Tenn. teen battles school’s Confederate flag ban
Tommy DeFoe wore his Southern pride on his Confederate flag belt buckle Wednesday as he argued in federal court that a school dress code banning such items violated his free speech rights.
“I am fighting for my heritage and my rights as a Southerner and an American,” said the lanky DeFoe, 18, during a break in the trial that started Monday in his lawsuit against the Anderson County School Board and several county education officials.
DeFoe says his great-great uncle served in the Confederate army and “died for the South” in the Civil War.
But heritage was not the issue for school officials in Anderson County, in East Tennessee not far from Knoxville, who suspended DeFoe more than 40 times for violating the dress code before he received his certificate of completion from the county vocational school last fall.
They feared DeFoe’s Confederate flag shirts and belt buckle could inflame racial tensions and violence.
DeFoe’s lawsuit is the latest in a string of cases across the South since the 1990s challenging dress codes that banned Confederate flag apparel: a prom gown in Kentucky, purses in Texas, T-shirts in Kentucky, South Carolina and Georgia.
The all-white jury in DeFoe’s case deliberated two hours and will resume work Thursday.
It is unusual for such cases to go to a jury trial at all. Most were settled with a payment to the plaintiffs, said DeFoe attorney Kirk Lyons, who has been involved in many of the cases as chief trial lawyer for the North Carolina-based Southern Legal Resource Center. Others were thrown out by judges.
DeFoe’s lawyer claims the issue is whether the school system can ban the Confederate flag, a symbol of racism to some that has been widely associated with the Ku Klux Klan, if it causes no substantial disruption.

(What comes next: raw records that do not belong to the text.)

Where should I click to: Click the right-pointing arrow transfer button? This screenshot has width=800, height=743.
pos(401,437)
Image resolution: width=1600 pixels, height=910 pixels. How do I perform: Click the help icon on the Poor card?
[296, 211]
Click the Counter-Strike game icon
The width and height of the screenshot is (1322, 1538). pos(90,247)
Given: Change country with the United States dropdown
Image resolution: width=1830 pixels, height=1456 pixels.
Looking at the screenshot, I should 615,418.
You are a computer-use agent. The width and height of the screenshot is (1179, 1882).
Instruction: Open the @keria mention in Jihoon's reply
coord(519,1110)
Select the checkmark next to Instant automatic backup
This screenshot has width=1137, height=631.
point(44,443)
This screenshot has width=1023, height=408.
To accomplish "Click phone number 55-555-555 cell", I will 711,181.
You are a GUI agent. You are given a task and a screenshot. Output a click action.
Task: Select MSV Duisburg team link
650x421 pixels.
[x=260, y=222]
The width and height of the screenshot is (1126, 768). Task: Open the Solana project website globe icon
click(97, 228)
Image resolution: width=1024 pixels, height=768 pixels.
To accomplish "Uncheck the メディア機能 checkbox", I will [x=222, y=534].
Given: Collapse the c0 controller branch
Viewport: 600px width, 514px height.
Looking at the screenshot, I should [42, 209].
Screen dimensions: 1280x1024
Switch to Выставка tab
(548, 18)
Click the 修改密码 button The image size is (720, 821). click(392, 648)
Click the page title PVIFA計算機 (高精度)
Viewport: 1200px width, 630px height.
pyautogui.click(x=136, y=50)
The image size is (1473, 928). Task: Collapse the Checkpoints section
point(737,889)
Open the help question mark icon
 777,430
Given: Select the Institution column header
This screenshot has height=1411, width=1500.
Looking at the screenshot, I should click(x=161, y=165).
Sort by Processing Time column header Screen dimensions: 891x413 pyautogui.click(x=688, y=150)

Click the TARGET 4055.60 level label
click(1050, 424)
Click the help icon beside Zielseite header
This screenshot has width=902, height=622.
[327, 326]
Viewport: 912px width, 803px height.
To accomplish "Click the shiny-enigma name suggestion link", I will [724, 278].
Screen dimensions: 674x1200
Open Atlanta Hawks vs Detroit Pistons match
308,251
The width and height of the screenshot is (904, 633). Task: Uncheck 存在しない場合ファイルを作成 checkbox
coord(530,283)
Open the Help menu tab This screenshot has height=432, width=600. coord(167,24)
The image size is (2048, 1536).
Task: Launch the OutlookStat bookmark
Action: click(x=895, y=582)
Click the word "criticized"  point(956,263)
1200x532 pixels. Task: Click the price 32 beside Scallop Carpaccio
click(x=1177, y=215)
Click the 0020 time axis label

All sides agree DeFoe’s clothing failed to draw much notice at Anderson High School, where one of 1,160 students is black, or at the vocational school, where all 200 students are white.
But racial tension had been a problem before at Anderson High, where the arrival of two black students a few years ago was met with racist graffiti and a Confederate flag-raising.
School officials also worried about the impact at the more racially mixed Clinton High School six miles away, where about 100 of 1,200 students are black. Clinton High was the first public school desegregated by court order in the Old South in 1956 and was rocked by three massive explosions that temporarily closed the school in 1958.
“If he had worn at Clinton High what he wore at Anderson High it would have been a riot, somebody would have clobbered him,” said county school board chairman John Burrell, one of the officials sued by DeFoe.
Burrell said DeFoe clearly was “challenging the system. He knew the dress code. His father knew the dress code. He signed the dress code. He was challenging it.”
Until 2001, the dress code for all Anderson County schools specifically banned the Confederate flag. Then the policy was rewritten to more general language “because we were afraid we would leave something out,” Burrell said. Still, he said it was understood Confederate flag apparel wasn’t allowed.
DeFoe’s lawsuit questions why other symbols aren’t banned, including the Mexican flag, the Canadian flag, political campaign buttons and images of Martin Luther King Jr.
He said other students wore Confederate flag clothing without consequence.
“I felt like I was the one who stood up for” what he believed in, he said.